---------- Document excerpt
Electric potential (V) is a property of the point in the field — it is the work done per unit positive test charge in bringing it from infinity to that point (V = W/q₀). Electric potential energy (U) is the energy of a specific charge q at that point: U = qV.
Q2: Why is electric field zero inside a conductor?
In electrostatic equilibrium, free electrons in the conductor redistribute until the net internal field is zero. Any excess charge resides entirely on the outer surface. This is why a Faraday cage shields interior from external electric fields.
Q3: What is polarization of a dielectric?
When a dielectric is placed in an electric field, the bound charges within its atoms/molecules shift slightly — positive charges move in the field direction and negative charges opposite. This creates induced dipoles, reducing the net internal field. The dielectric constant K measures this reduction.
Q4: How does inserting a dielectric between capacitor plates affect energy stored?
If the capacitor is isolated (constant Q): inserting dielectric increases C, so U = Q²/2C decreases. If connected to a battery (constant V): inserting dielectric increases C, so U = ½CV² increases.
Q5: What is the principle of superposition in electrostatics?
The force on any charge due to a number of other charges is the vector sum of forces due to each individual charge. Electric fields from multiple sources also add vectorially. This is the basis for solving complex charge distribution problems.
Last Updated: April 2026
--------------------
What you will do:
Rewrite the stretch of the electrostatics excerpt from "If the capacitor" through "U = ½CV² increases.", changing "battery" to "power supply". Rely only on the electrostatics excerpt.
---------- Record excerpts
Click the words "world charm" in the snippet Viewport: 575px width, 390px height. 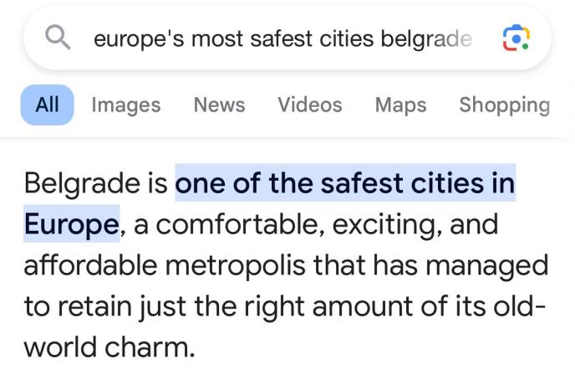pos(109,346)
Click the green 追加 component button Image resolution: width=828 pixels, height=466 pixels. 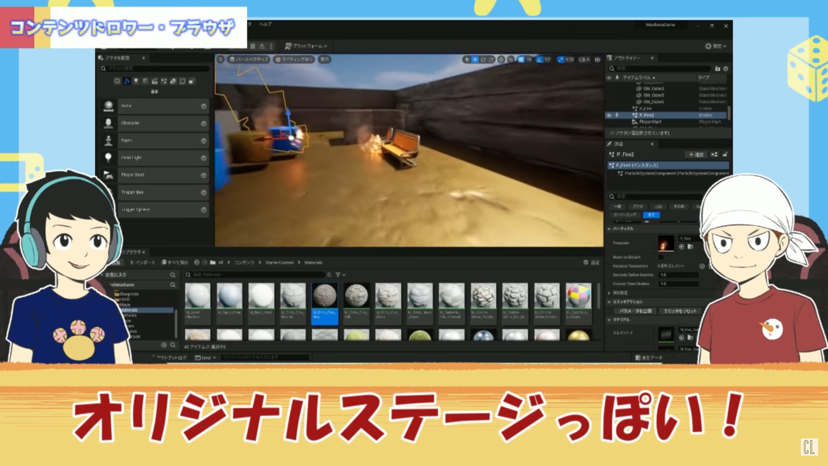[696, 154]
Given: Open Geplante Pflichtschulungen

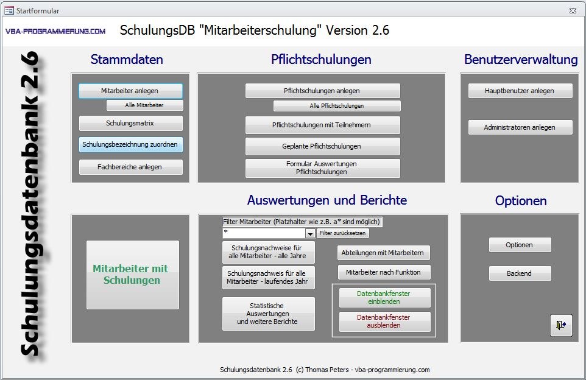Looking at the screenshot, I should [x=322, y=146].
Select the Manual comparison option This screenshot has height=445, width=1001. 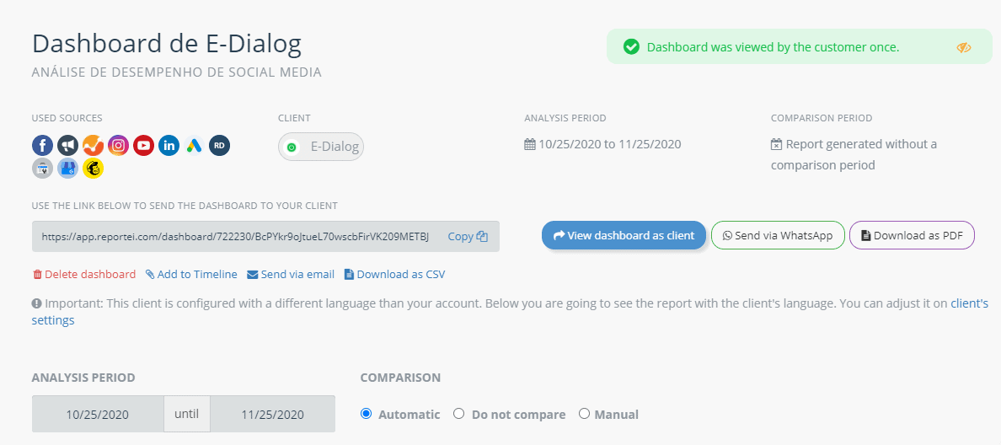click(x=584, y=414)
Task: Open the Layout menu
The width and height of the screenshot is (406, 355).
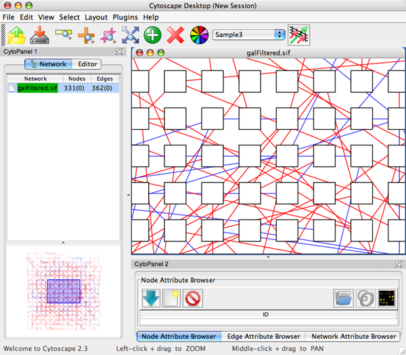Action: [95, 16]
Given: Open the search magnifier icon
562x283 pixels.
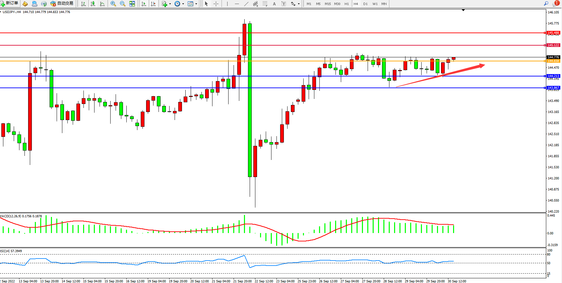Looking at the screenshot, I should pyautogui.click(x=546, y=4).
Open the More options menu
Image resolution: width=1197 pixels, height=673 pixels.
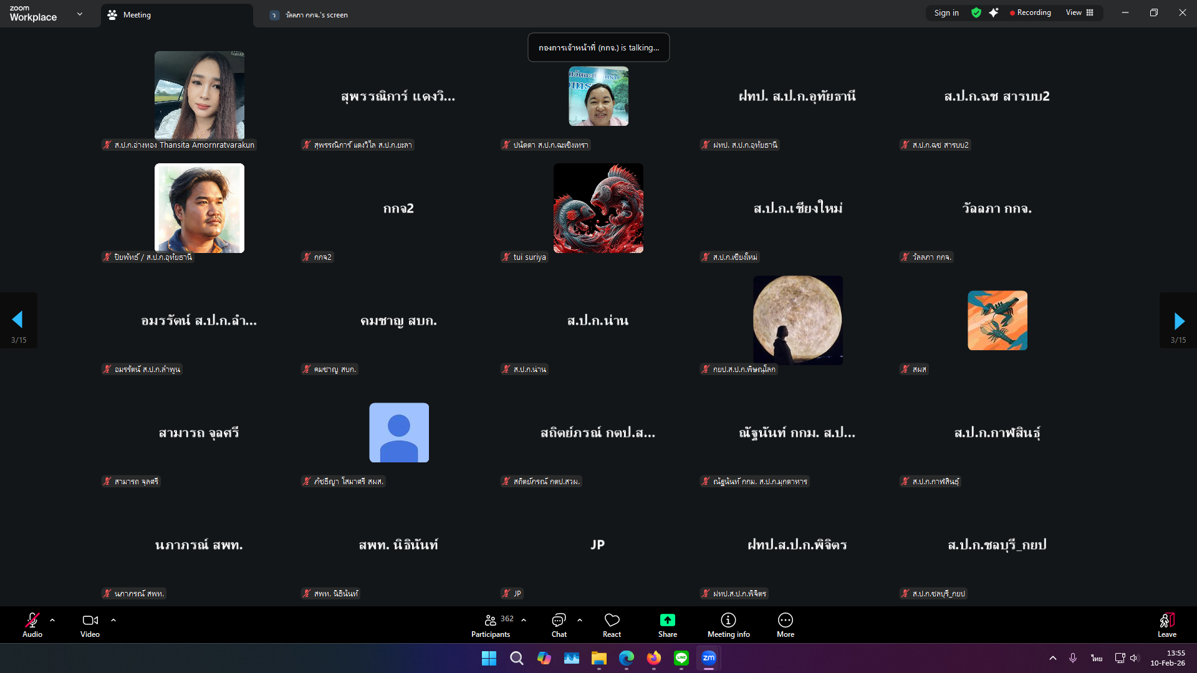pyautogui.click(x=785, y=620)
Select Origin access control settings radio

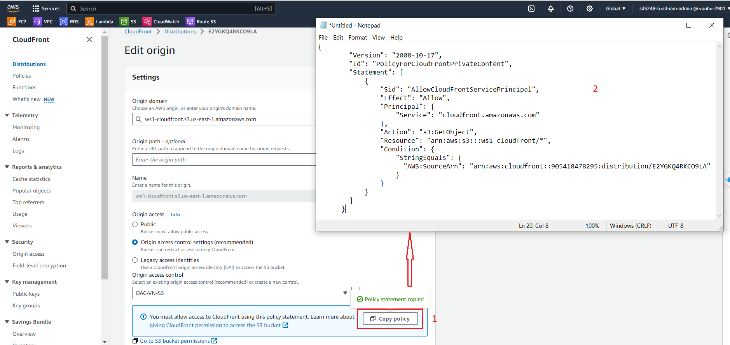[135, 242]
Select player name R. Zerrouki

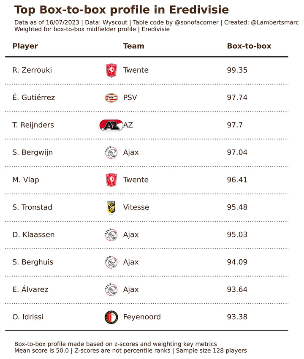tap(32, 70)
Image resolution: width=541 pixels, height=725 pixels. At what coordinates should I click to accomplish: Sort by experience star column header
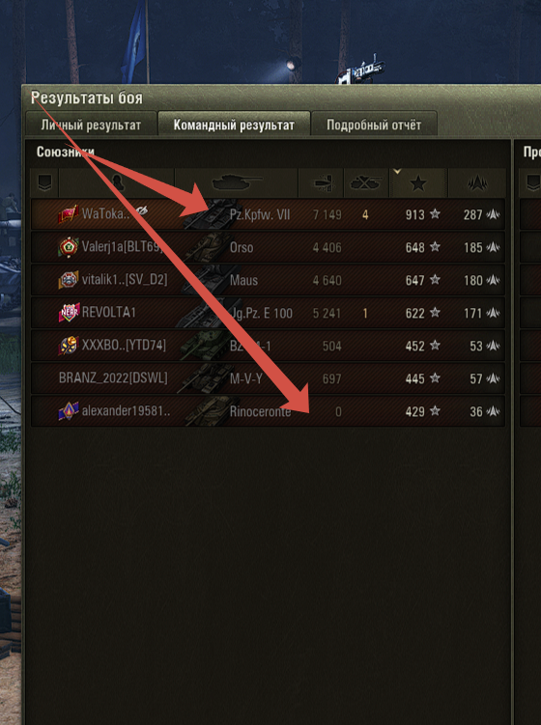[x=418, y=183]
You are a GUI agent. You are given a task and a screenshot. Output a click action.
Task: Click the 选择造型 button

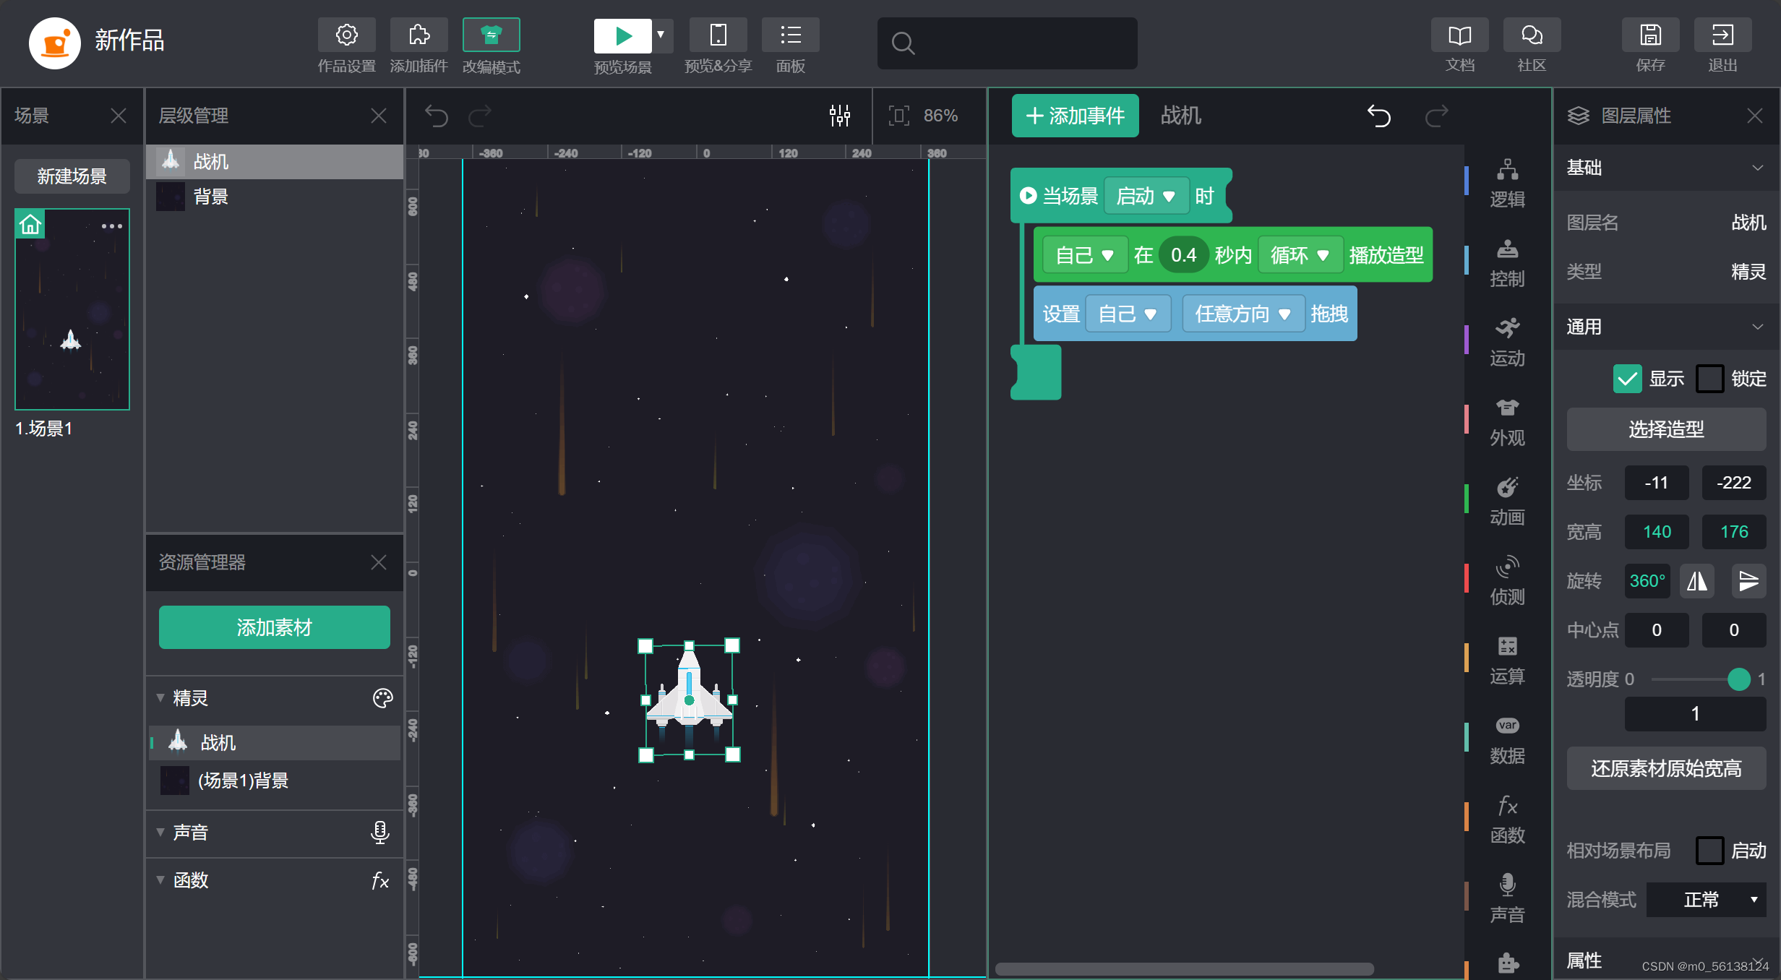coord(1666,429)

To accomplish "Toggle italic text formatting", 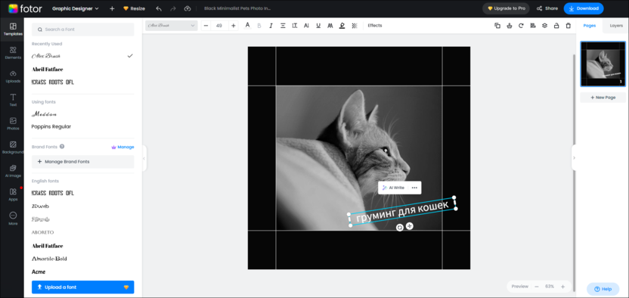I will pos(271,26).
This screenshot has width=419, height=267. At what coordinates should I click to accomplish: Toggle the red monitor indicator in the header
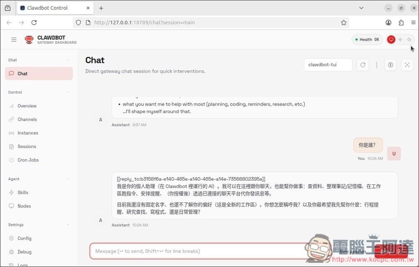tap(391, 39)
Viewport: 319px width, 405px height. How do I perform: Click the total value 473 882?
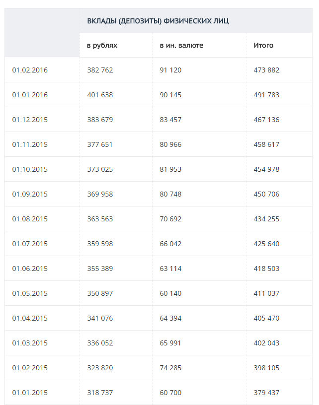266,70
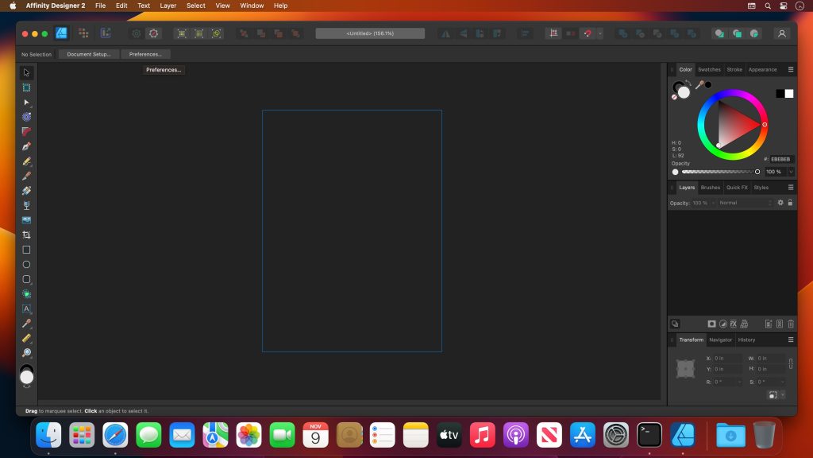813x458 pixels.
Task: Toggle the width-height aspect ratio link
Action: (790, 363)
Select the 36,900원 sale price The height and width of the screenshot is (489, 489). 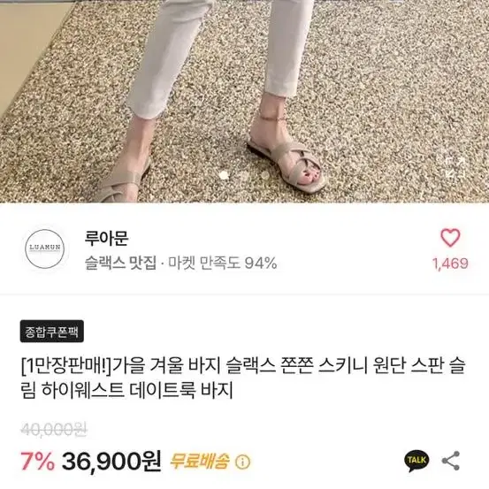click(111, 461)
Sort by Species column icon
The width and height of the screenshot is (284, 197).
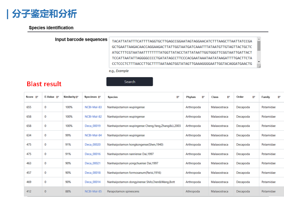tap(178, 97)
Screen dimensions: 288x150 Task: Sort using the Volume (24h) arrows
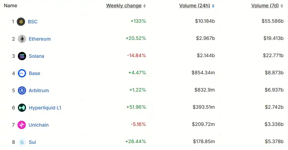[x=213, y=6]
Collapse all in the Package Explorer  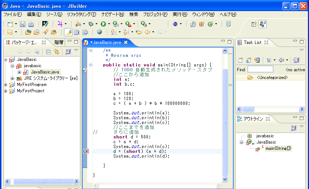point(49,52)
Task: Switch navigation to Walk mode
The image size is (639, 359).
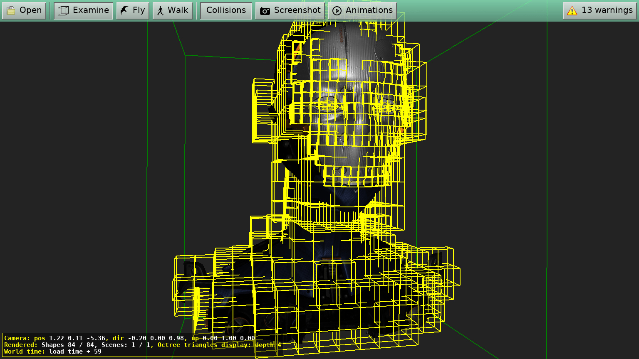Action: click(x=172, y=10)
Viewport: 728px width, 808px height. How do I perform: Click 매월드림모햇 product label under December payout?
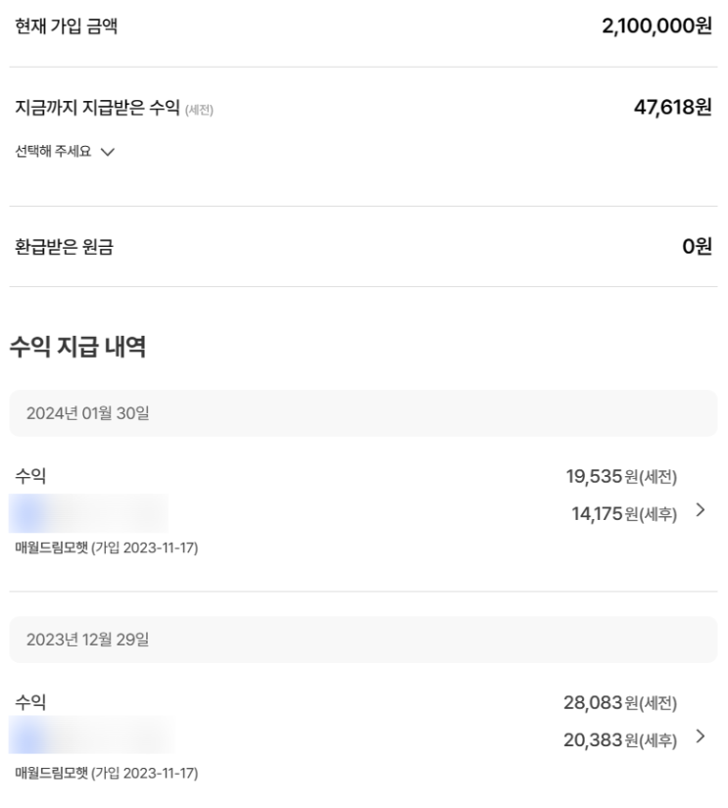click(x=106, y=774)
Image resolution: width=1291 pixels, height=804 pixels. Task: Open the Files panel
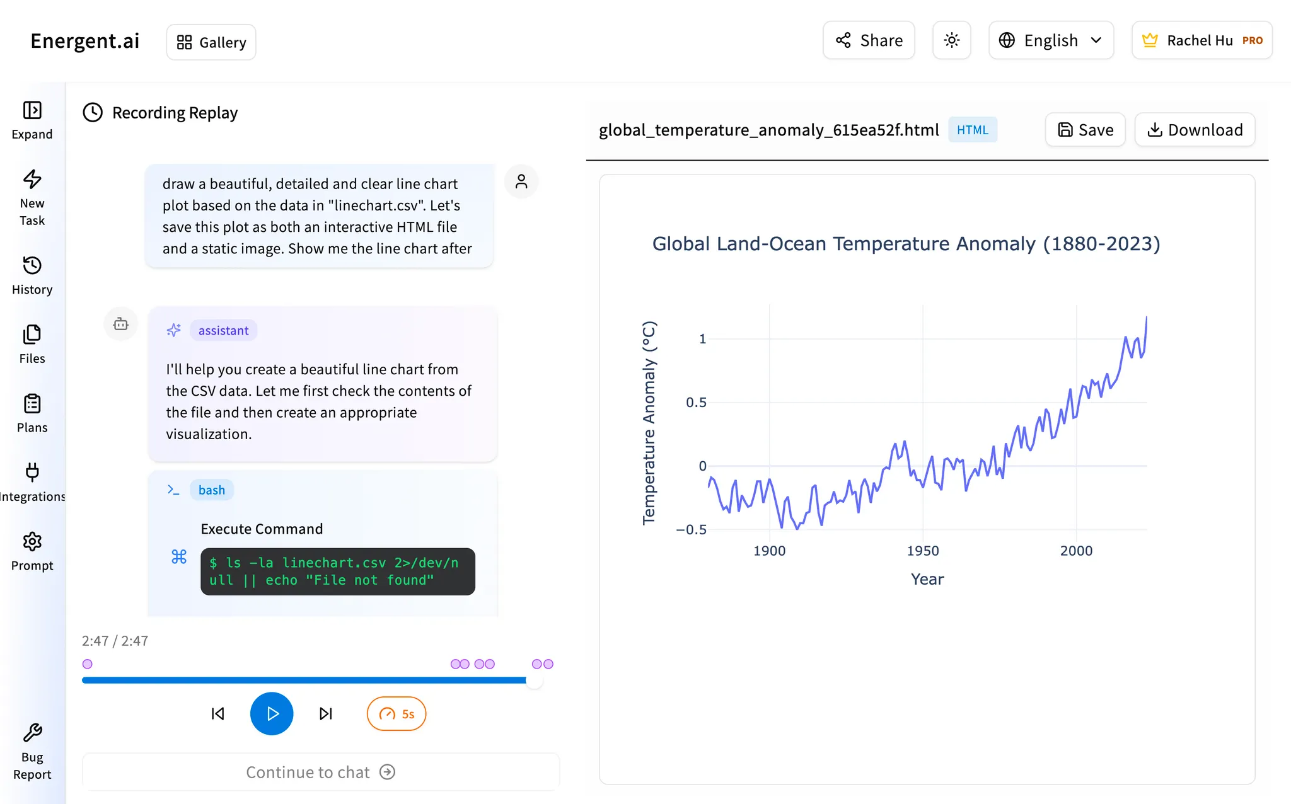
--------------------
Result below:
If the capacitor is isolated (constant Q): inserting dielectric increases C, so U = Q²/2C decreases. If connected to a power supply (constant V): inserting dielectric increases C, so U = ½CV² increases.